* **PROBLEM STATEMENT**
The answer must be a single number: the count of lines in the listing that hold the string "computer".

· · ·

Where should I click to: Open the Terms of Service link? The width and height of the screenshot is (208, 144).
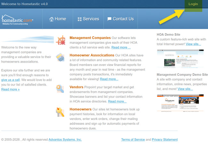point(133,140)
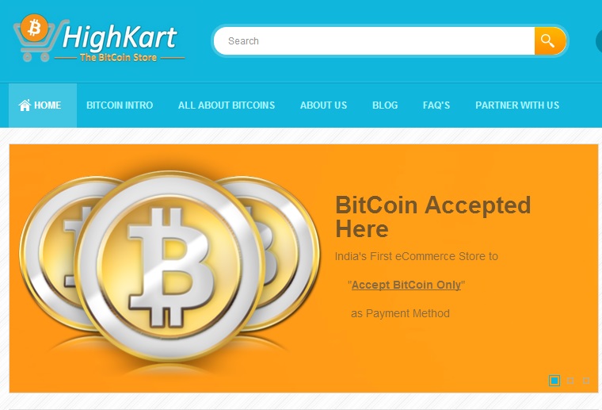Image resolution: width=602 pixels, height=410 pixels.
Task: Click The BitCoin Store tagline
Action: click(118, 58)
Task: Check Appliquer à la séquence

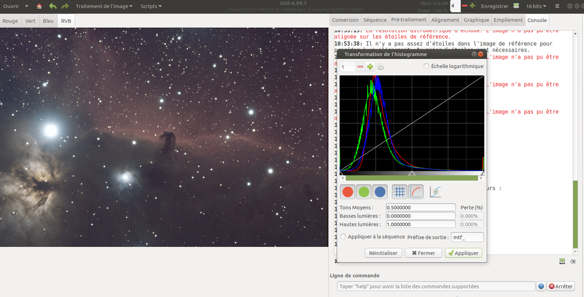Action: (343, 236)
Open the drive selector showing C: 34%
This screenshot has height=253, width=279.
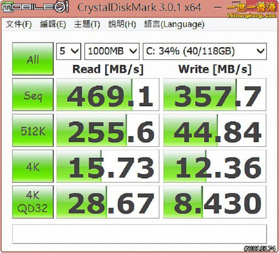(x=205, y=51)
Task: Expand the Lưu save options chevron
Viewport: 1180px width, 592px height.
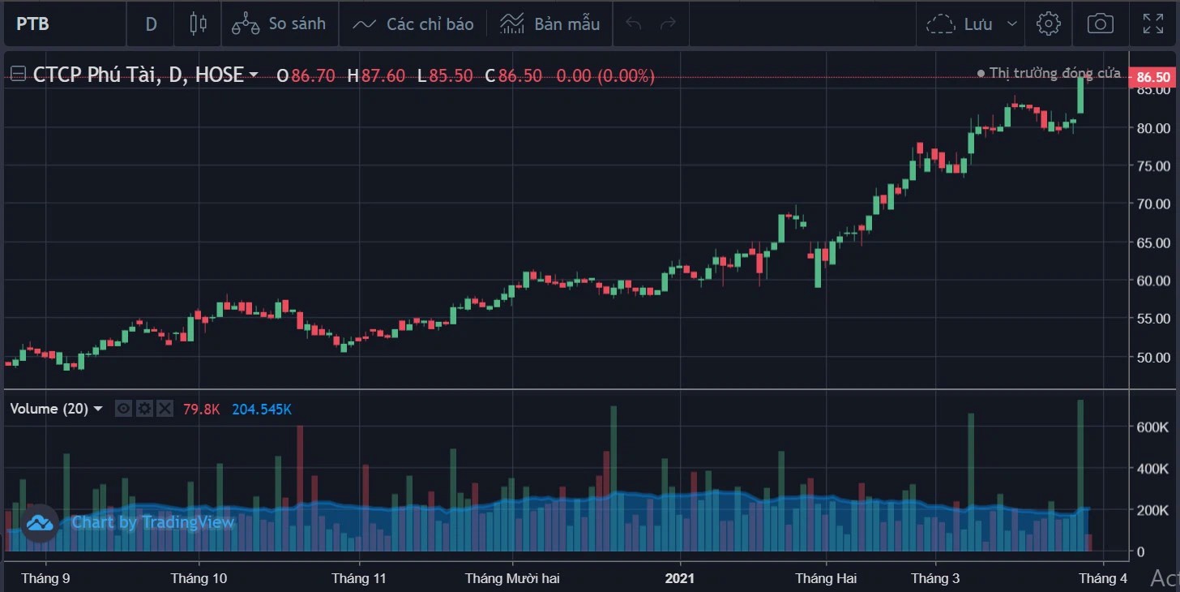Action: click(1011, 24)
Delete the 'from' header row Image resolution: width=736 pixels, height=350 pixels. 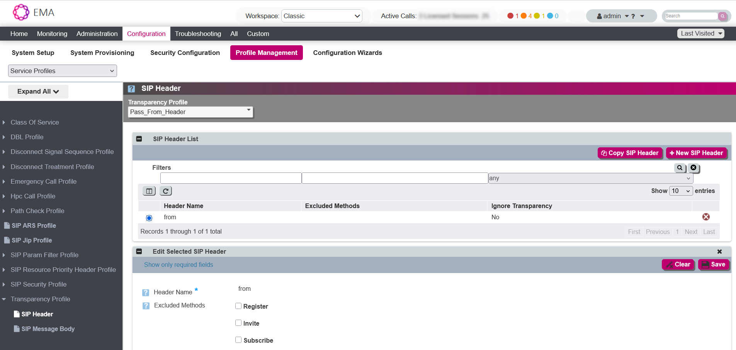pyautogui.click(x=706, y=217)
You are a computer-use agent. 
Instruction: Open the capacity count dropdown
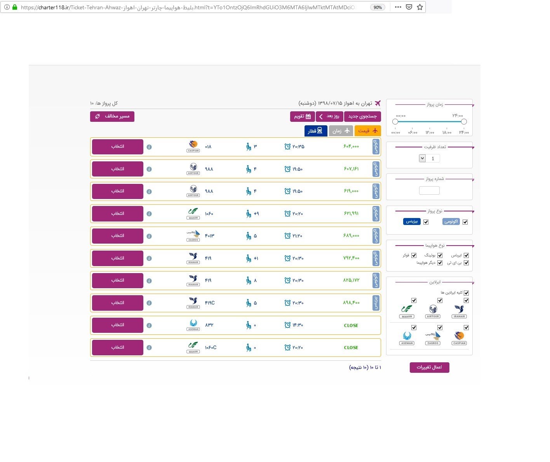[x=423, y=158]
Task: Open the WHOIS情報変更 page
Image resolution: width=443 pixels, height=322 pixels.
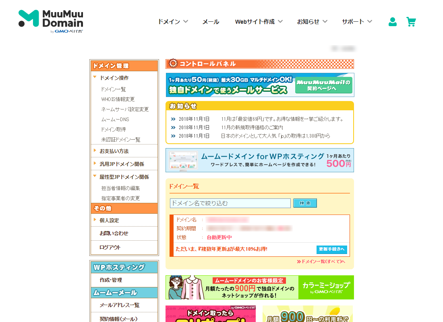Action: coord(118,99)
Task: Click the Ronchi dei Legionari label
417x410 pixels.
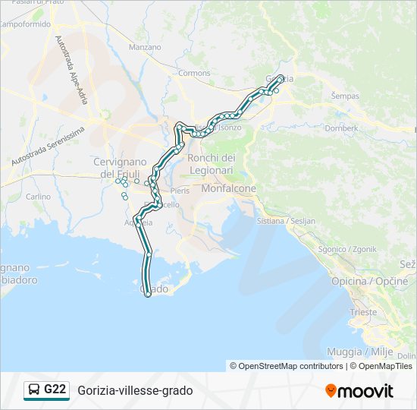Action: point(212,164)
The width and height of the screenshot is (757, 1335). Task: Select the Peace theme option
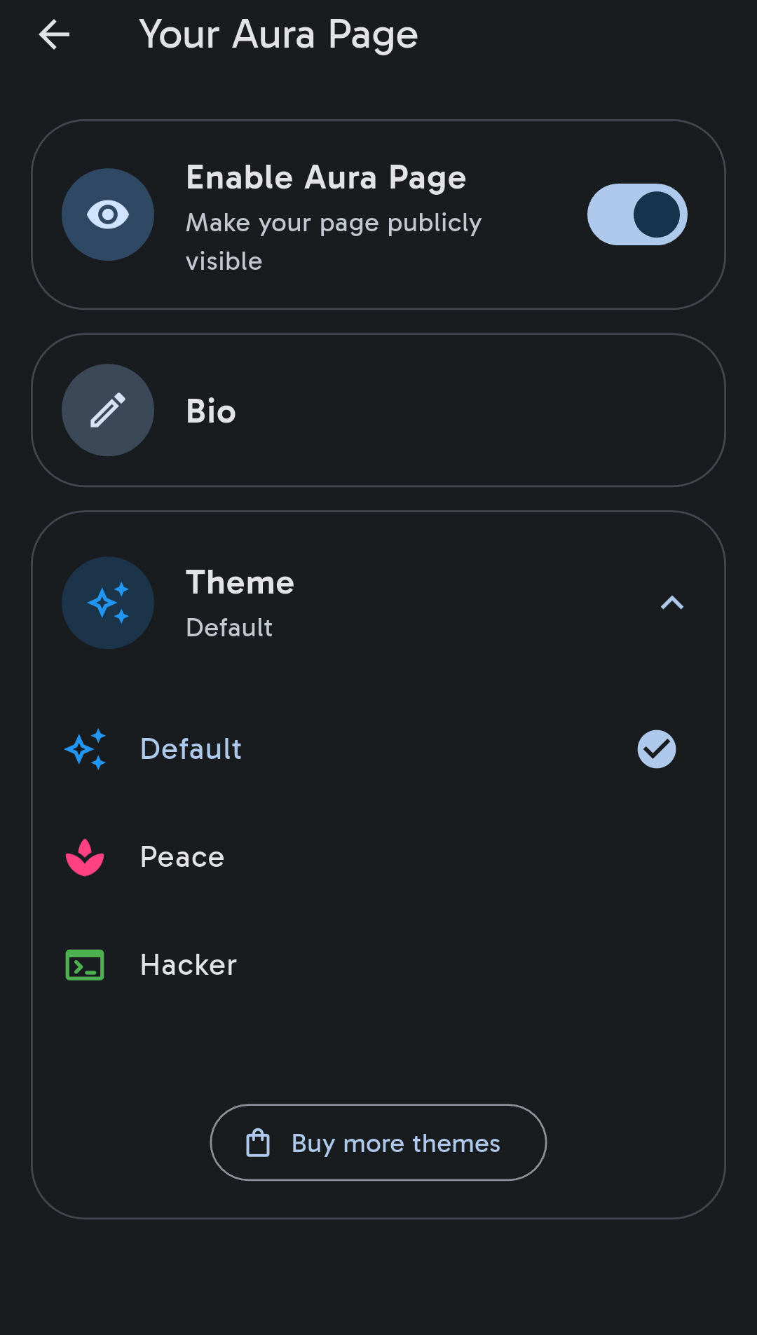pos(182,857)
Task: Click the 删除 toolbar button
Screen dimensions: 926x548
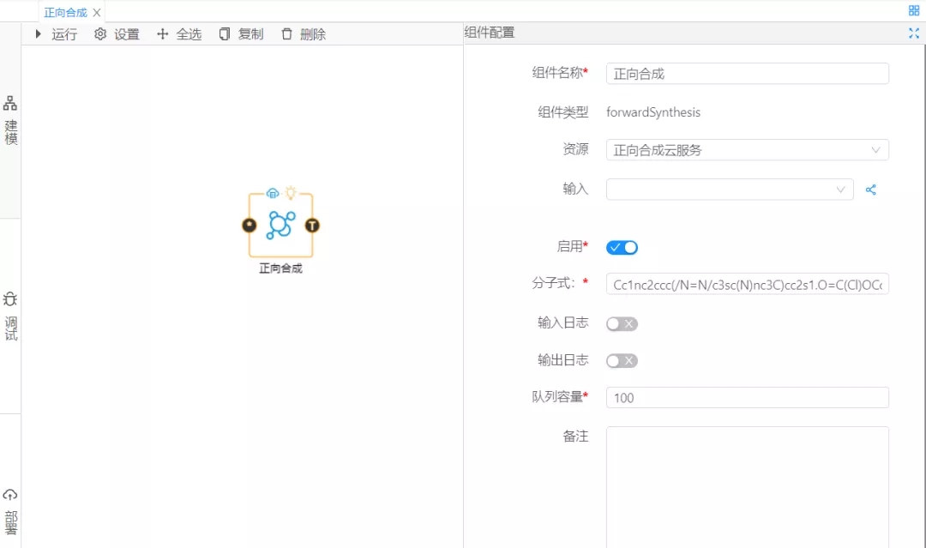Action: 304,34
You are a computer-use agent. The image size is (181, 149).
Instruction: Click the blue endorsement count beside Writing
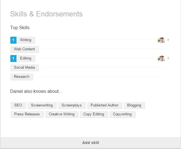(13, 40)
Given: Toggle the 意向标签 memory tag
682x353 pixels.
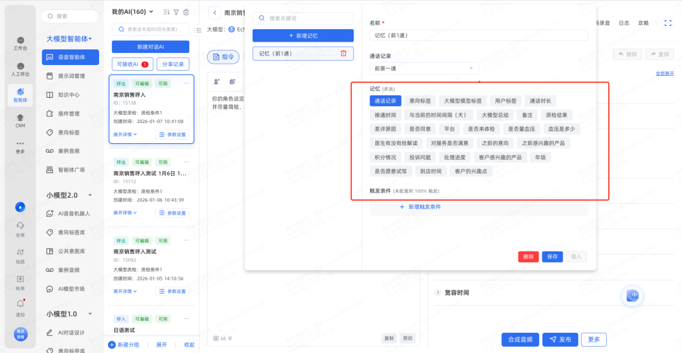Looking at the screenshot, I should 419,100.
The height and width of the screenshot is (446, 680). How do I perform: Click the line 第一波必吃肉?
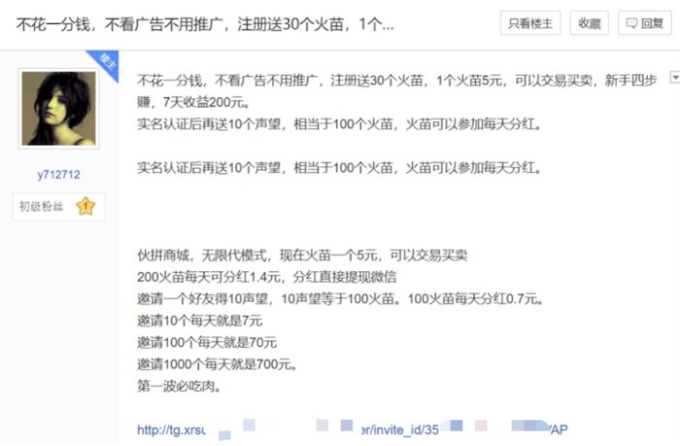coord(179,386)
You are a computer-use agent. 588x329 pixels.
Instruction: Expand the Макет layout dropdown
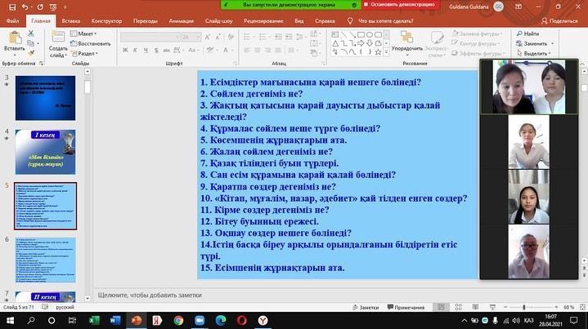pyautogui.click(x=84, y=33)
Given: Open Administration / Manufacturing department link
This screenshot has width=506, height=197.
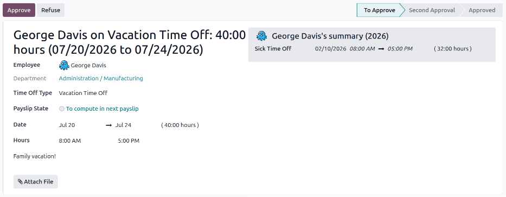Looking at the screenshot, I should click(x=101, y=79).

· · ·

* **TASK RESPONSE**
3